● **ZIEL**
Gib bitte sämtliche Zeilen Wort für Wort unverändert aus.

(Einträge des Datensatzes)
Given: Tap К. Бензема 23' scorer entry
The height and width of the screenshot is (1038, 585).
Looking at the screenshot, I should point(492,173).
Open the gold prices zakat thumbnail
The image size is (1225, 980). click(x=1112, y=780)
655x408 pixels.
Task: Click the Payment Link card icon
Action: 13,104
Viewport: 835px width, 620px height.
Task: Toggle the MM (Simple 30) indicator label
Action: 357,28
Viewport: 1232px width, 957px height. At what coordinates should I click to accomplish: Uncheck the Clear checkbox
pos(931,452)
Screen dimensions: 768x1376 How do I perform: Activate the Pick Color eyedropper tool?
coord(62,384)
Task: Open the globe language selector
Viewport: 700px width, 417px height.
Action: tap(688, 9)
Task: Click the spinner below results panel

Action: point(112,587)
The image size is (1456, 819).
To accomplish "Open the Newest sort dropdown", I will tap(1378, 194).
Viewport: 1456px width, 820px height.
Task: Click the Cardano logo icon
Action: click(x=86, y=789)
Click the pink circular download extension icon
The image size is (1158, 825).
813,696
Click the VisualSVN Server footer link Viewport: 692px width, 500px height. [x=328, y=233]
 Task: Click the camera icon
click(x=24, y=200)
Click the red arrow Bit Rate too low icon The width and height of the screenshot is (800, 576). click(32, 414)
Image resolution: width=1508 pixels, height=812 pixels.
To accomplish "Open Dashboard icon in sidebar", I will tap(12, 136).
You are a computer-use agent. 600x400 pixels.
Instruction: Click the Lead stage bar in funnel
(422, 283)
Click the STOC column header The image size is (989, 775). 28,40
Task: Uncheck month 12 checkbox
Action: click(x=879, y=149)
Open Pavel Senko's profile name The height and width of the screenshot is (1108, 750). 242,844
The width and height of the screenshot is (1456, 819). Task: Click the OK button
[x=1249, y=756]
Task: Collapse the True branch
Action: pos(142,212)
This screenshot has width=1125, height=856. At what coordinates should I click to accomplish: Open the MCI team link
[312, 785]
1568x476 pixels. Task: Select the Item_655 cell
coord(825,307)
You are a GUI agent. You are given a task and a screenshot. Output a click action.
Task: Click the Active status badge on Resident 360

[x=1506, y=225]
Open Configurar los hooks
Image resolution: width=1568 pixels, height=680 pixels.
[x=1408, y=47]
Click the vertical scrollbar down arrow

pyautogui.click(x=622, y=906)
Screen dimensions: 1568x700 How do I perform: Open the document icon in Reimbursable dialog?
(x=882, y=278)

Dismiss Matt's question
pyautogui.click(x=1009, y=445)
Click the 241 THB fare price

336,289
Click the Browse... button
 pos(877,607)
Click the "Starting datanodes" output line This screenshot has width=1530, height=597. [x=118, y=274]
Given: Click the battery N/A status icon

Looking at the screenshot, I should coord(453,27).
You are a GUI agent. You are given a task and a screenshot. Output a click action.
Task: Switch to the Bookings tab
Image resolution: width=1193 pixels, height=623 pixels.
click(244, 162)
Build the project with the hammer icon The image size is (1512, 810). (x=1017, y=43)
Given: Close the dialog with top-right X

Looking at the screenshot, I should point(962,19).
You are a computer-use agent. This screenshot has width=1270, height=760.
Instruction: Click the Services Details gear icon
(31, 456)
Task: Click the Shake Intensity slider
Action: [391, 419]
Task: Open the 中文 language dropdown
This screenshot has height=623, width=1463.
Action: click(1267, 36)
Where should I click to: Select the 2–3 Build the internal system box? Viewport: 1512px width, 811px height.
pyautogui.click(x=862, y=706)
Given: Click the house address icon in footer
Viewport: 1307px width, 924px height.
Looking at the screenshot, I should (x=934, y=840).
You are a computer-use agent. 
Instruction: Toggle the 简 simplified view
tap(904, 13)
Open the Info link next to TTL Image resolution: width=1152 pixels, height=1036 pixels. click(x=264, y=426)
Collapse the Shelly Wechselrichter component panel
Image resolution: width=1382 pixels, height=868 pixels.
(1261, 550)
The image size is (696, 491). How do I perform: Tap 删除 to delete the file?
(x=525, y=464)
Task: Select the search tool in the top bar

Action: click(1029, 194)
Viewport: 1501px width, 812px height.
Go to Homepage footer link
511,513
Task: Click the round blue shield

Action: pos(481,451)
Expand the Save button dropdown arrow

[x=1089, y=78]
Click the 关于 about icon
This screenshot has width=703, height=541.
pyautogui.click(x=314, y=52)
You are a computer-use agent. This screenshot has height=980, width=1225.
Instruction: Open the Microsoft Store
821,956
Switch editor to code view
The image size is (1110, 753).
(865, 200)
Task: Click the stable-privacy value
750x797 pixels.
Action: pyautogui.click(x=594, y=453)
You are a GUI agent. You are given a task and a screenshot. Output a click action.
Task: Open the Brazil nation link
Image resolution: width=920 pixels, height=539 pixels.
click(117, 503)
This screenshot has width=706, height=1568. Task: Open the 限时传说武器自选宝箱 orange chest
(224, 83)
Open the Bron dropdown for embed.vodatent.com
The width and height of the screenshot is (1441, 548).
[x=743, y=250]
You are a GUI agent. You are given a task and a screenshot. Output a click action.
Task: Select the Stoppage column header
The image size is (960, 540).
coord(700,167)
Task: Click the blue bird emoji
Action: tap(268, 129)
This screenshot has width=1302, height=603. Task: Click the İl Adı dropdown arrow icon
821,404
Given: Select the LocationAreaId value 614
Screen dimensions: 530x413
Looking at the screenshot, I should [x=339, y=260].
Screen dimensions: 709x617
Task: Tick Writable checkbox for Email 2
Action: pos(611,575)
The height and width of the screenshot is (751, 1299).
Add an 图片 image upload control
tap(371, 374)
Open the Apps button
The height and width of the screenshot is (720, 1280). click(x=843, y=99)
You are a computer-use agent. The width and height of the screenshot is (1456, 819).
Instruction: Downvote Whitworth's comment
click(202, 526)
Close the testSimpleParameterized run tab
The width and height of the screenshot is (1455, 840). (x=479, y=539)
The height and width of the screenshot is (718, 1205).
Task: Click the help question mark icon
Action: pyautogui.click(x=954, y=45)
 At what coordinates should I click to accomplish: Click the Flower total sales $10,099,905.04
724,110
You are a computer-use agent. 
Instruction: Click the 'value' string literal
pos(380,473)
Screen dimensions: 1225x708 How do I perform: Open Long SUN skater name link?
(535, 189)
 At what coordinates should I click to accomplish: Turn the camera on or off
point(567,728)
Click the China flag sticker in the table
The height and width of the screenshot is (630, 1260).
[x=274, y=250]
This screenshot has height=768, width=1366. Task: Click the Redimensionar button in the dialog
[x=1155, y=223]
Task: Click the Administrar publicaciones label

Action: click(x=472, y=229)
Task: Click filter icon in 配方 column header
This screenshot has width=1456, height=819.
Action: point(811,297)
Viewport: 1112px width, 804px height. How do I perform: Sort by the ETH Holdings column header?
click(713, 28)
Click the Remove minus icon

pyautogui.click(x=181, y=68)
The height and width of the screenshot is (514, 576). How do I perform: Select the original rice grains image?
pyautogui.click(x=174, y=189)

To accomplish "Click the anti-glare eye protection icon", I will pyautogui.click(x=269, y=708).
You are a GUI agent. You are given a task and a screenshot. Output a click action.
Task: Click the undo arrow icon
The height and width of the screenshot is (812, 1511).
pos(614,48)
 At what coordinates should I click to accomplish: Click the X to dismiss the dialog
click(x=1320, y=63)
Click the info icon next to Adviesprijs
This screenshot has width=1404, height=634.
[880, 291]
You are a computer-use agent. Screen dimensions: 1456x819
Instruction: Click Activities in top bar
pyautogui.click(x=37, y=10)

● **ERGEBNIS**
Given: Tap К. Бензема 23' scorer entry
The height and width of the screenshot is (1038, 585).
Looking at the screenshot, I should point(492,173).
Open the gold prices zakat thumbnail
The image size is (1225, 980). click(x=1112, y=780)
655x408 pixels.
Task: Click the Payment Link card icon
Action: 13,104
Viewport: 835px width, 620px height.
Task: Toggle the MM (Simple 30) indicator label
Action: 357,28
Viewport: 1232px width, 957px height. At what coordinates should I click to accomplish: Uncheck the Clear checkbox
pos(931,452)
Screen dimensions: 768x1376 How do I perform: Activate the Pick Color eyedropper tool?
coord(62,384)
Task: Open the globe language selector
Viewport: 700px width, 417px height.
Action: tap(688, 9)
Task: Click the spinner below results panel

Action: point(112,587)
The image size is (1456, 819).
To accomplish "Open the Newest sort dropdown", I will tap(1378, 194).
Viewport: 1456px width, 820px height.
Task: Click the Cardano logo icon
Action: click(x=86, y=789)
Click the pink circular download extension icon
The image size is (1158, 825).
813,696
Click the VisualSVN Server footer link Viewport: 692px width, 500px height. [x=328, y=233]
 Task: Click the camera icon
click(x=24, y=200)
Click the red arrow Bit Rate too low icon The width and height of the screenshot is (800, 576). click(32, 414)
Image resolution: width=1508 pixels, height=812 pixels.
To accomplish "Open Dashboard icon in sidebar", I will tap(12, 136).
You are a computer-use agent. 600x400 pixels.
Instruction: Click the Lead stage bar in funnel
(422, 283)
Click the STOC column header The image size is (989, 775). 28,40
Task: Uncheck month 12 checkbox
Action: click(x=879, y=149)
Open Pavel Senko's profile name The height and width of the screenshot is (1108, 750). 242,844
The width and height of the screenshot is (1456, 819). Task: Click the OK button
[x=1249, y=756]
Task: Collapse the True branch
Action: pos(142,212)
This screenshot has width=1125, height=856. At what coordinates should I click to accomplish: Open the MCI team link
[312, 785]
1568x476 pixels. Task: Select the Item_655 cell
coord(825,307)
You are a GUI agent. You are given a task and a screenshot. Output a click action.
Task: Click the Active status badge on Resident 360

[x=1506, y=225]
Open Configurar los hooks
Image resolution: width=1568 pixels, height=680 pixels.
[x=1408, y=47]
Click the vertical scrollbar down arrow

pyautogui.click(x=622, y=906)
Screen dimensions: 1568x700 How do I perform: Open the document icon in Reimbursable dialog?
(x=882, y=278)

Dismiss Matt's question
pyautogui.click(x=1009, y=445)
Click the 241 THB fare price

336,289
Click the Browse... button
 pos(877,607)
Click the "Starting datanodes" output line This screenshot has width=1530, height=597. [x=118, y=274]
Given: Click the battery N/A status icon

Looking at the screenshot, I should coord(453,27).
You are a GUI agent. You are given a task and a screenshot. Output a click action.
Task: Switch to the Bookings tab
Image resolution: width=1193 pixels, height=623 pixels.
click(244, 162)
Build the project with the hammer icon The image size is (1512, 810). (x=1017, y=43)
Given: Close the dialog with top-right X

Looking at the screenshot, I should point(962,19).
You are a computer-use agent. This screenshot has width=1270, height=760.
Instruction: Click the Services Details gear icon
(31, 456)
Task: Click the Shake Intensity slider
Action: [391, 419]
Task: Open the 中文 language dropdown
This screenshot has height=623, width=1463.
Action: click(1267, 36)
Where should I click to: Select the 2–3 Build the internal system box? Viewport: 1512px width, 811px height.
pyautogui.click(x=862, y=706)
Given: Click the house address icon in footer
Viewport: 1307px width, 924px height.
Looking at the screenshot, I should (x=934, y=840).
You are a computer-use agent. 
Instruction: Toggle the 简 simplified view
tap(904, 13)
Open the Info link next to TTL Image resolution: width=1152 pixels, height=1036 pixels. click(x=264, y=426)
Collapse the Shelly Wechselrichter component panel
Image resolution: width=1382 pixels, height=868 pixels.
(1261, 550)
The image size is (696, 491). How do I perform: Tap 删除 to delete the file?
(x=525, y=464)
Task: Select the search tool in the top bar

Action: click(1029, 194)
Viewport: 1501px width, 812px height.
Go to Homepage footer link
511,513
Task: Click the round blue shield

Action: pos(481,451)
Expand the Save button dropdown arrow

[x=1089, y=78]
Click the 关于 about icon
This screenshot has width=703, height=541.
pyautogui.click(x=314, y=52)
You are a computer-use agent. This screenshot has height=980, width=1225.
Instruction: Open the Microsoft Store
821,956
Switch editor to code view
The image size is (1110, 753).
(865, 200)
Task: Click the stable-privacy value
750x797 pixels.
Action: pyautogui.click(x=594, y=453)
You are a GUI agent. You are given a task and a screenshot. Output a click action.
Task: Open the Brazil nation link
Image resolution: width=920 pixels, height=539 pixels.
click(117, 503)
This screenshot has width=706, height=1568. Task: Open the 限时传说武器自选宝箱 orange chest
(224, 83)
Open the Bron dropdown for embed.vodatent.com
The width and height of the screenshot is (1441, 548).
[x=743, y=250]
You are a GUI agent. You are given a task and a screenshot. Output a click action.
Task: Select the Stoppage column header
The image size is (960, 540).
coord(700,167)
Task: Click the blue bird emoji
Action: tap(268, 129)
This screenshot has width=1302, height=603. Task: Click the İl Adı dropdown arrow icon
821,404
Given: Select the LocationAreaId value 614
Screen dimensions: 530x413
Looking at the screenshot, I should [x=339, y=260].
Screen dimensions: 709x617
Task: Tick Writable checkbox for Email 2
Action: pos(611,575)
The height and width of the screenshot is (751, 1299).
Add an 图片 image upload control
tap(371, 374)
Open the Apps button
The height and width of the screenshot is (720, 1280). click(x=843, y=99)
You are a computer-use agent. The width and height of the screenshot is (1456, 819).
Instruction: Downvote Whitworth's comment
click(202, 526)
Close the testSimpleParameterized run tab
The width and height of the screenshot is (1455, 840). (x=479, y=539)
The height and width of the screenshot is (718, 1205).
Task: Click the help question mark icon
Action: pyautogui.click(x=954, y=45)
 At what coordinates should I click to accomplish: Click the Flower total sales $10,099,905.04
724,110
You are a computer-use agent. 
Instruction: Click the 'value' string literal
pos(380,473)
Screen dimensions: 1225x708 How do I perform: Open Long SUN skater name link?
(535, 189)
 At what coordinates should I click to accomplish: Turn the camera on or off
point(567,728)
Click the China flag sticker in the table
The height and width of the screenshot is (630, 1260).
[x=274, y=250]
This screenshot has height=768, width=1366. Task: Click the Redimensionar button in the dialog
[x=1155, y=223]
Task: Click the Administrar publicaciones label

Action: click(x=472, y=229)
Task: Click filter icon in 配方 column header
This screenshot has width=1456, height=819.
Action: point(811,297)
Viewport: 1112px width, 804px height. How do I perform: Sort by the ETH Holdings column header?
click(713, 28)
Click the Remove minus icon

pyautogui.click(x=181, y=68)
The height and width of the screenshot is (514, 576). How do I perform: Select the original rice grains image?
pyautogui.click(x=174, y=189)

To accomplish "Click the anti-glare eye protection icon", I will pyautogui.click(x=269, y=708).
You are a GUI agent. You are given a task and a screenshot. Output a click action.
Task: Click the undo arrow icon
The height and width of the screenshot is (812, 1511).
pos(614,48)
 At what coordinates should I click to accomplish: Click the X to dismiss the dialog
click(x=1320, y=63)
Click the info icon next to Adviesprijs
This screenshot has width=1404, height=634.
[880, 291]
You are a computer-use agent. Screen dimensions: 1456x819
Instruction: Click Activities in top bar
pyautogui.click(x=37, y=10)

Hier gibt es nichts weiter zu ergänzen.